Pitcher plant positions itself as potty for woolly bats of Borneo
If you’re a plant in the swampy jungles of Borneo, it’s tough to get enough nutrients to grow. Specifically, things like nitrogen are hard to come by, and so carnivorous plants have turned to insect flesh as a nutrient source, trapping the bugs in sticky bristles or down in digestive fluid at the bottom of a pitcher-shaped leaf. Sometimes that extreme tactic isn’t even enough, and so one plant, Nepenthes hemsleyana, has adapted to collect its nitrogen from yet another source: bat poop.
Poo as a dietary supplement (for plants)
Using animal poo as a source for nitrogen isn’t actually that novel a concept for plants. Gardeners around the world have been using manure to help their plants since farming was coupled with domesticated animals, especially from birds. What’s unusual about N. hemsleyana is not that nitrogen is being collected from feces, but how it’s managed to start collecting it.
Rather than wait for a passing chicken, cow or benevolent gardener, N. hemsleyana has repurposed its pitcher to become a roost, and therefore toilet, for woolly bats (kerivoula hardwickii).
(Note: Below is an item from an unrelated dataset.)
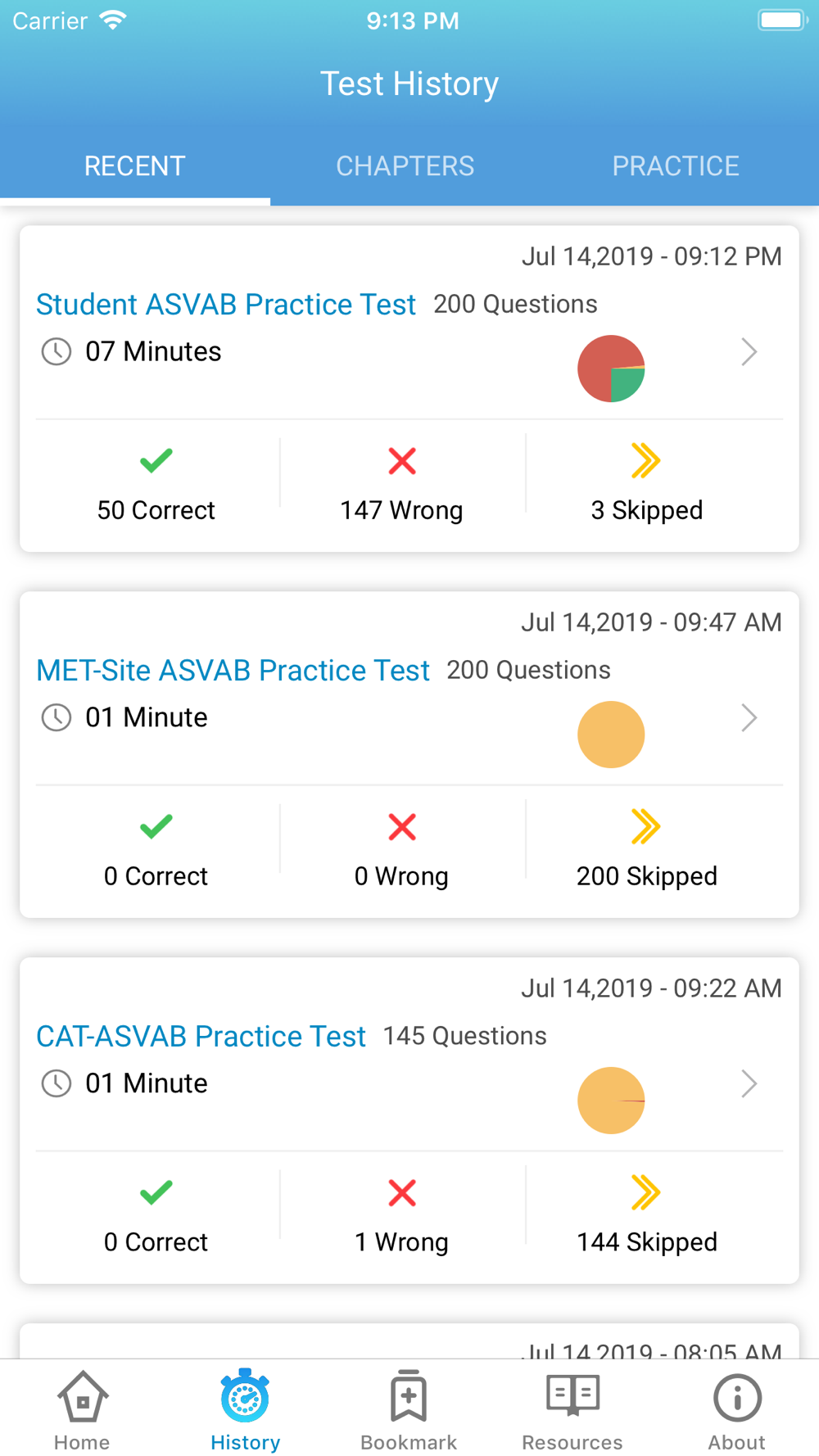Expand CAT-ASVAB Practice Test chevron

[749, 1084]
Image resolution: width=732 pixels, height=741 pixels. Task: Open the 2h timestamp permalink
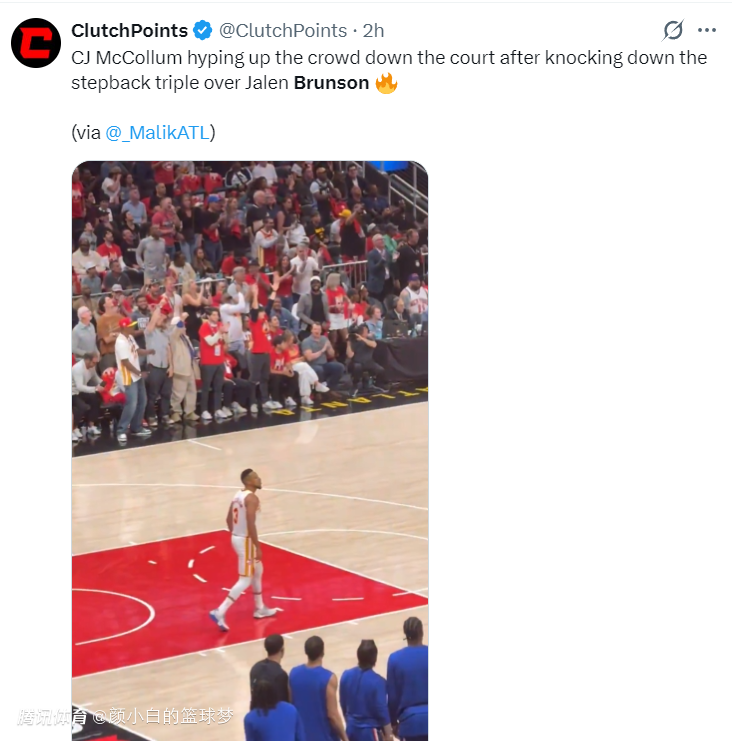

The volume of digestive enzymes and insect attractants is much lower than other pitcher plants, while the shape of the pitchers has become more bat-friendly as well. Aside from being large enough for a bat to snuggle with her pups, the leaves are were found to be excellent ultrasonic reflectors, perfect to help the plant stand out among the dense, leafy chaos of a jungle visible only through echolocation.
Confirming the relationship with a robot
To confirm the pitchers really were adapted to be sonic beacons to the bats, scientists took a robotic bat head, with accurately-proportioned mouth speakers and microphone ears, though the jungle. When aimed near N. hemsleyana, the sound was found to be reflected back at the robo-bat quite effectively. Another set of tests involved modifying N. hemsleyana leaves in various ways, such as changing their curves, lengths, etc., and seeing if the bats were any less attracted to them. This way, researchers could rule out that the bats were being invited by a chemical lure since the changes would primarily affect the acoustic properties of each pitcher. As predicted, unaltered plants attracted more woolly bats, further solidifying the idea that the plants and bats are truly in tune with each other.
The relationship hasn’t been completely one sided. For their part, the bats were found to have the highest-pitched voices of any known bat. These pitches wouldn’t be necessary to help find prey, but they would be especially well suited to reflect back from the leaves of N. hemsleyana in the clutter of the jungle.